There are certain classes of people where diplomacy and pacifism just isn't going to work.
Again, the post-1945 US nuclear program is about deterrence ("peace through superior firepower"). So, in that perspective, the Peacekeeper's threat of violence... kept the peace.
The US and the Soviet Union/Russia both do not want to use nuclear weapons.
Citation: Self. Was in the nuclear program during the latter days of the Cold War and shortly thereafter.
Which, you know, is the dice we're going to be rolling from now on. Maybe we'll survive the next century, then maybe the next, but in the long term? Humans just don't have that good judgement.
The name "peacekeeper" is a formal acknowledgement of its purpose in the military arsenal. It has no other role.
If you want peace, prepare for war.
Or as Roosevelt put it, speak softly and carry a big stick.
Building an incredibly powerful weapon and calling it "Peacekeeper" is meant to strongly imply that we don't plan on using it, but rather, it's symbolic as a preemptive threat against any would-be attackers. Peace is kept by showing that any attack would be retaliated with overwhelming force.
It is indeed a deadly weapon system. But it is used every second during peacetime too. Every second it is fielded it maintains a situation where the preferable choice of action is to not attack the one fielding it. In other words it is keeping the peace.
What else does maintain peace besides power?
The strong do what they can, the weak suffer what they must. If you want peace prepare for war. Do you think these are just famous slogans or they really do reflect some hard earned wisdom?
Would we still have an equivalent war deterrent today without nuclear? What would it look like?
My guess is something biological. My tongue-in-cheek guess would be something zoological (laser sharks anyone? pigeon pirahna hybrids?)

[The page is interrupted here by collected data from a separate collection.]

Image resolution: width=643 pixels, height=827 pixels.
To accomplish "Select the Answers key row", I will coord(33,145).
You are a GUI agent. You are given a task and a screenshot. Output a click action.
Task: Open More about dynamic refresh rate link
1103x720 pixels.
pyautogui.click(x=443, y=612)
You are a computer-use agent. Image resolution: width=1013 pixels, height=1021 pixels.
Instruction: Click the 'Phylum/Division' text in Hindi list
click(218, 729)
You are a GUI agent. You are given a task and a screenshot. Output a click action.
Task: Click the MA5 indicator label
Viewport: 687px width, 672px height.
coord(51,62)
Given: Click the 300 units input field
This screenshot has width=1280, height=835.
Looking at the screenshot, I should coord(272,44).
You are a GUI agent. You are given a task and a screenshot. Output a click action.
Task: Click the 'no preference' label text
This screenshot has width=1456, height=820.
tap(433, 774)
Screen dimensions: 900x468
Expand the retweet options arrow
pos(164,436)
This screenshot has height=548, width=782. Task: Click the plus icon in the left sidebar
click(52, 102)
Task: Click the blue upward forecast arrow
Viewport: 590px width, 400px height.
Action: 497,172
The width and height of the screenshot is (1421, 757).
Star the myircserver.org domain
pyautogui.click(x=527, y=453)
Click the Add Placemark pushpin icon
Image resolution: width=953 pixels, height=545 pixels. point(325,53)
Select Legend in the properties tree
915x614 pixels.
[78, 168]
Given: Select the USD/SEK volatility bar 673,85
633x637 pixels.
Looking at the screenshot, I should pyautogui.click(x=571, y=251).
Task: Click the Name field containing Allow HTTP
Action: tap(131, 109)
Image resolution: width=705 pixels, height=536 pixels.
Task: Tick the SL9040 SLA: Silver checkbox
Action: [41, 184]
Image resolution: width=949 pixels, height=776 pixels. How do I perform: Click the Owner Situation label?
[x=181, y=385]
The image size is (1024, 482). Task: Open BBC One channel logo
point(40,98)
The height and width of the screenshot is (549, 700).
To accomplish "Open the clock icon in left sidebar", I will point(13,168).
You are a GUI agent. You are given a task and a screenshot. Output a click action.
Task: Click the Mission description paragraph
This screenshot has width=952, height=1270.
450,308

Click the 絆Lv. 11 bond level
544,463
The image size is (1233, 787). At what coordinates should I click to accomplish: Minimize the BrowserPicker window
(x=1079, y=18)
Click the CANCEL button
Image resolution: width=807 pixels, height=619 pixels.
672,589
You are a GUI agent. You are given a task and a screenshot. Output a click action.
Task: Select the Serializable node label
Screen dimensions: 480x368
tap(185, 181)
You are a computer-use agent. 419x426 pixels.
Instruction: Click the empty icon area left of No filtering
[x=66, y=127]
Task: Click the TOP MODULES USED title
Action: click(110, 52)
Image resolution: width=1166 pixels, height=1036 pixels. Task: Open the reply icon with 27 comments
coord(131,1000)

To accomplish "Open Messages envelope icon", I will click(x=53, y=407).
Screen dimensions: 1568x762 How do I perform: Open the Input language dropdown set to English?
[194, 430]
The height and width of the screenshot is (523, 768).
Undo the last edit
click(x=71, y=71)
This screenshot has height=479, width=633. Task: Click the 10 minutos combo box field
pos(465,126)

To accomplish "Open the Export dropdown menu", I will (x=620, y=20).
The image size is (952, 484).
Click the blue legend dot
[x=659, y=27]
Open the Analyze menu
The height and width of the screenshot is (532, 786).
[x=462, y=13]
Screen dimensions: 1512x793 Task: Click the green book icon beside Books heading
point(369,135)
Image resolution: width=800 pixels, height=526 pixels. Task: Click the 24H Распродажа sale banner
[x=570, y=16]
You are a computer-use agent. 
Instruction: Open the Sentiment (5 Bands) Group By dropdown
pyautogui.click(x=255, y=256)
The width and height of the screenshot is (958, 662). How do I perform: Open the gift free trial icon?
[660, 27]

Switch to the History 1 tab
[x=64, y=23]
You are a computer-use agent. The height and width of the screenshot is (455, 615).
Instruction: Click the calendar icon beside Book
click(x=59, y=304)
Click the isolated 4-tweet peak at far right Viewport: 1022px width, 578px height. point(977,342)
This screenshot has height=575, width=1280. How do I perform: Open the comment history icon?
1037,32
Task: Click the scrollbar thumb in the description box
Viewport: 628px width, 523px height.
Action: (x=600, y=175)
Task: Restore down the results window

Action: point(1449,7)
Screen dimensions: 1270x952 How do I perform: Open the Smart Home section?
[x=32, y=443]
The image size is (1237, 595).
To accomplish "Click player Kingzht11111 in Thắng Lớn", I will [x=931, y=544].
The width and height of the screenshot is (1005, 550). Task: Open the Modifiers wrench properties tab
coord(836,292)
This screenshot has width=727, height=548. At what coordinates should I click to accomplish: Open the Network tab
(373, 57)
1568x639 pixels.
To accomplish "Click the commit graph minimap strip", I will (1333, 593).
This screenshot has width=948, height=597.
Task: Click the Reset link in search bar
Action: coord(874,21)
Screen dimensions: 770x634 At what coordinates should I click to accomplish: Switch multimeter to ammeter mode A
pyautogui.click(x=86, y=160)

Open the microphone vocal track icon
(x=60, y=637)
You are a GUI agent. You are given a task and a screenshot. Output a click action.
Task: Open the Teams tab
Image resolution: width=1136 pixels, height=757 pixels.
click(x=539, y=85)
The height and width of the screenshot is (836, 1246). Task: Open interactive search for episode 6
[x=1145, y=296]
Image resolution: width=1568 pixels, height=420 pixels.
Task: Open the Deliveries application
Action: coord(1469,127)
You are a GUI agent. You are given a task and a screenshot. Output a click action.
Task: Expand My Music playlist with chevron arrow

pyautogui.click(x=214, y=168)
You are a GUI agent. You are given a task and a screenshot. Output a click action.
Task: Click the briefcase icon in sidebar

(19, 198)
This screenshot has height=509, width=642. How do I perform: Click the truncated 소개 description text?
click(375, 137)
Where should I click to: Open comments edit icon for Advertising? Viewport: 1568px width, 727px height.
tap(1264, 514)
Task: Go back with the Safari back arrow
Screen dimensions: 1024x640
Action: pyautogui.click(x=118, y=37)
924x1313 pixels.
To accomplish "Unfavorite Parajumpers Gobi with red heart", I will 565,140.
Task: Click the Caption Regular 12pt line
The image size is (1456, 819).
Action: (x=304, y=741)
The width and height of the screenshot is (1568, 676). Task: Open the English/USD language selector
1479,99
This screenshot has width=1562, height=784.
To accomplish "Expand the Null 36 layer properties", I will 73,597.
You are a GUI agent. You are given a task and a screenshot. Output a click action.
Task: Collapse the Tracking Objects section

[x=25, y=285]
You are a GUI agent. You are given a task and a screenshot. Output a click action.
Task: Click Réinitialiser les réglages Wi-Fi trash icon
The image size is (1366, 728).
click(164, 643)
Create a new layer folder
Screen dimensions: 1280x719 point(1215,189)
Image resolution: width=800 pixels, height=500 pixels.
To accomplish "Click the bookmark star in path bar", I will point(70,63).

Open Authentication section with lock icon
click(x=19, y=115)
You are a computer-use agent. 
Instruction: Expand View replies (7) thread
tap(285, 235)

What changed with nuclear is that you could maintain a credible and scalable strategic deterrent indefinitely at a tiny cost compared to maintaining conventional forces at an equivalent level of deterrence effect.
And in the short-term future, I think synthetic biology will represent an even greater threat than nuclear.
Why? Lethality, ease of manufacture once figured out, mishandling of process or materials, lack of regulation, ethnic/DNA targeting, etc.
The only thing nuclear weapons seem to do is ensure their owners are always the aggressors in war and not defenders. Nobody wants to attack a country with nuclear weapons, so it enables them to pick and choose which wars to start.